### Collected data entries
----
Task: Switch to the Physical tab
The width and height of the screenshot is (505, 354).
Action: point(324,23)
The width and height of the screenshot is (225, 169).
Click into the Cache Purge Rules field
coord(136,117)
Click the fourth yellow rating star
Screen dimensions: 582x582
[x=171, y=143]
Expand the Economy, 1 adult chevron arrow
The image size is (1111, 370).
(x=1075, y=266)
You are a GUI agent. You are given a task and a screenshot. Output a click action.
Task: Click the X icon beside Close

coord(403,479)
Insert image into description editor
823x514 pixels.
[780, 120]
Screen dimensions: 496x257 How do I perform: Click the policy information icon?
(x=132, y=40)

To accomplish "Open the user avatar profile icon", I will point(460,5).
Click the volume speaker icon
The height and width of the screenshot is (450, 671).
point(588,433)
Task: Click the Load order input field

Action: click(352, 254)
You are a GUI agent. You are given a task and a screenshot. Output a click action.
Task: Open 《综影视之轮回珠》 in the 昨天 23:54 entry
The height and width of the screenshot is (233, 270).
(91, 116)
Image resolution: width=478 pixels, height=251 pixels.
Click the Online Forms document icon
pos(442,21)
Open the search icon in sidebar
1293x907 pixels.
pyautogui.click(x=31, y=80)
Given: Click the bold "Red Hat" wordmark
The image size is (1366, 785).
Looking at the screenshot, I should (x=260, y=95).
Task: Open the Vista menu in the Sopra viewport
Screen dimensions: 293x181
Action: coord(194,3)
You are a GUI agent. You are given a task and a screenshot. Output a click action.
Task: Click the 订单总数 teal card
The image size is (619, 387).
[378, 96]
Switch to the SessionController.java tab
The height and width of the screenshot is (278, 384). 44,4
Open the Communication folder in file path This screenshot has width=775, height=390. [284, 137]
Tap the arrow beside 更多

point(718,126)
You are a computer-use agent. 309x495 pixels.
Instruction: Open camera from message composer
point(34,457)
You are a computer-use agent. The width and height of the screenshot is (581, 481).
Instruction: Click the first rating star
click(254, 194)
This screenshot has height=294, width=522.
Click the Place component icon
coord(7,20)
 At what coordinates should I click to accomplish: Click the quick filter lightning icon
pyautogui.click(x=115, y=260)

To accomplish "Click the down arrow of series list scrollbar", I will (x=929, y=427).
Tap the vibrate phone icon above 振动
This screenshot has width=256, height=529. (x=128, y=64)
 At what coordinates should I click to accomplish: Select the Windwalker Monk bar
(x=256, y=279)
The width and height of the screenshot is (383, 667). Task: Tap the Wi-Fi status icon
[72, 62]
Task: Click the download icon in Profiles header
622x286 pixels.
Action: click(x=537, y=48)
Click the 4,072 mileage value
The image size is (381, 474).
----
### EXERCISE BRIEF
The lines to output run from the one containing "Tap the arrow beside 更多" to the last line of the entries; give them back exactly.

### TASK OUTPUT
Tap the arrow beside 更多

point(718,126)
You are a computer-use agent. 309x495 pixels.
Instruction: Open camera from message composer
point(34,457)
You are a computer-use agent. The width and height of the screenshot is (581, 481).
Instruction: Click the first rating star
click(254, 194)
This screenshot has height=294, width=522.
Click the Place component icon
coord(7,20)
 At what coordinates should I click to accomplish: Click the quick filter lightning icon
pyautogui.click(x=115, y=260)

To accomplish "Click the down arrow of series list scrollbar", I will (x=929, y=427).
Tap the vibrate phone icon above 振动
This screenshot has width=256, height=529. (x=128, y=64)
 At what coordinates should I click to accomplish: Select the Windwalker Monk bar
(x=256, y=279)
The width and height of the screenshot is (383, 667). Task: Tap the Wi-Fi status icon
[72, 62]
Task: Click the download icon in Profiles header
622x286 pixels.
Action: click(x=537, y=48)
Click the 4,072 mileage value
The image size is (381, 474).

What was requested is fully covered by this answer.